Голос, в котором, казалось, была скрыта вся тайна вселенной. Он был знаком Эмирсону. Но когда он впервые услышал этот голос, в нем звучали нотки стали и холода. Это было в день рокового наказания, когда его душу обрекли на долгое и мучительное проклятье.
— Кто вы? — спросил Эмирсон.
Вопрос его разлетелся эхом.
— Я думаю, мой голос тебе знаком.
Эмирсон нахмурился.
— Да, знаком, — признал он, — это вас я слышал, когда проклятье пало на меня.
Голос помолчал. Тишина здесь звучала по-другому. Она не тяготила, как бывает в земном мире. Здесь она была как будто наполнена отголосками того далёкого и непостижимого. Того, что уже не поймать, за кем не угнаться. Отголосками прошлого, которое отделилось от Эмирсона раз и навсегда.
А потом, прервав затянувшееся молчание, вдруг зазвенело:
— Твои друзья уже там, где должны быть. Пора и тебе в путь.

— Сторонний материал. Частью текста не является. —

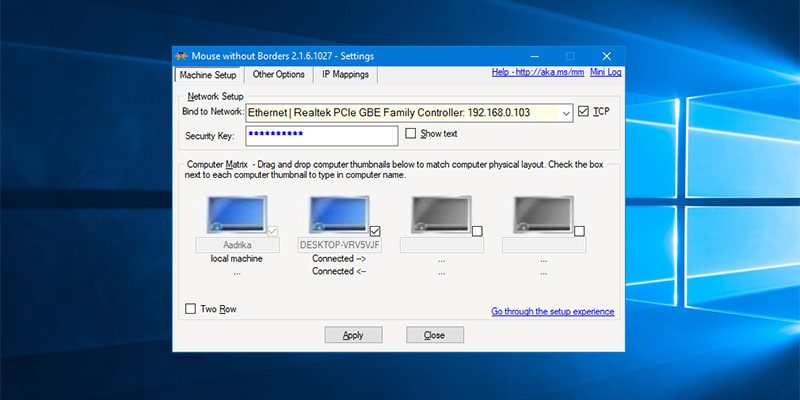Click the Mouse without Borders title bar icon

[x=181, y=56]
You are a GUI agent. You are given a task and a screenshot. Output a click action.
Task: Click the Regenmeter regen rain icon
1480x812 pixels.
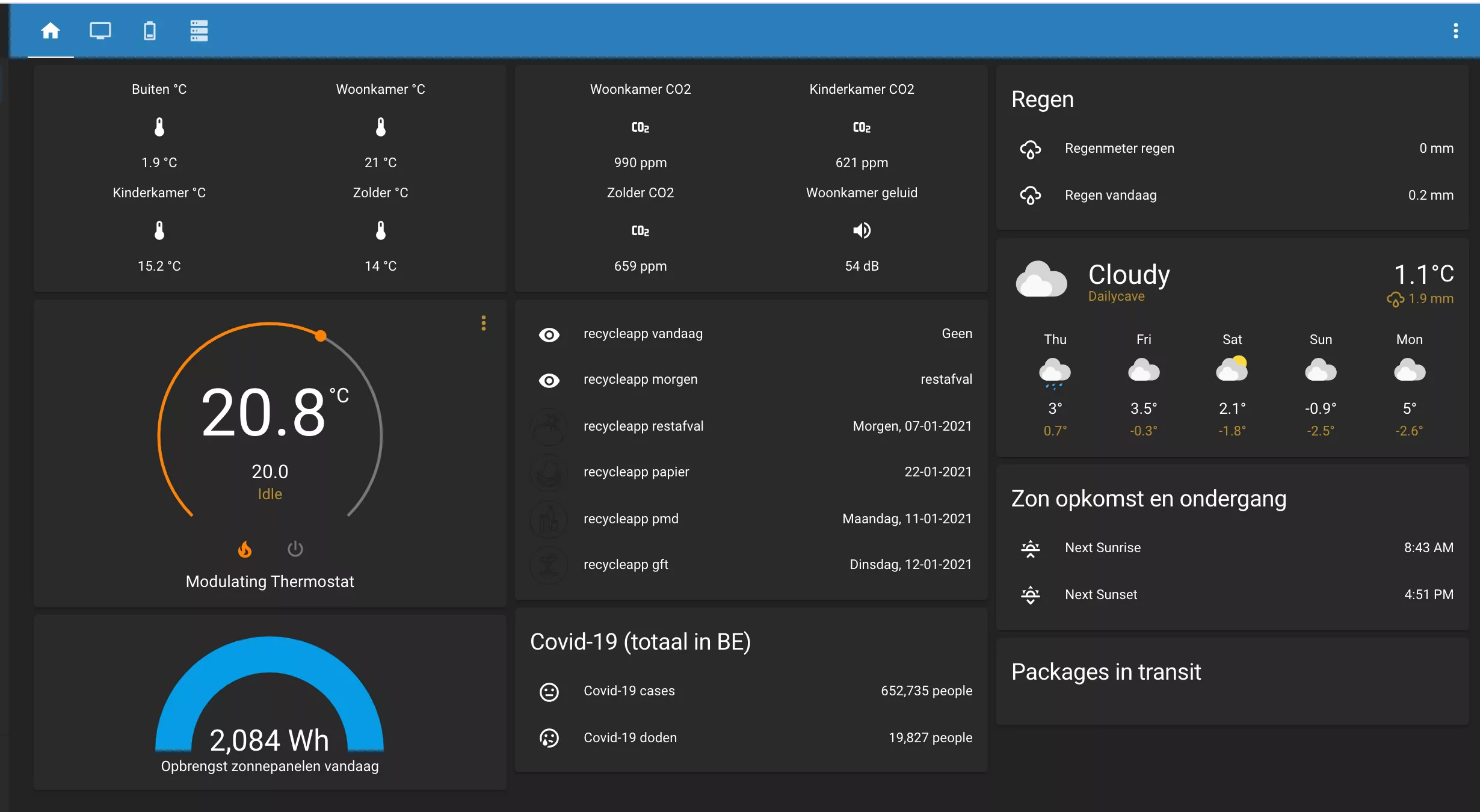click(1030, 149)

Эмирсон понимал, что на этом жизнь его закончилась. Вот и настал момент истины, к которому он стремился все триста лет. Он отправляется в загробный мир. Но если он всю жизнь этого с ждал, то почему сейчас медлит?
Эмирсон сделал шаг, но не сдвинулся с места. Его что-то сдерживало, не позволяло идти.
— Или ты не хочешь? — спросил мелодичный голос.
Но он не ответил, а только шумно вздохнул.
— Тебя что-то или кто-то держит? — не сдавался голос.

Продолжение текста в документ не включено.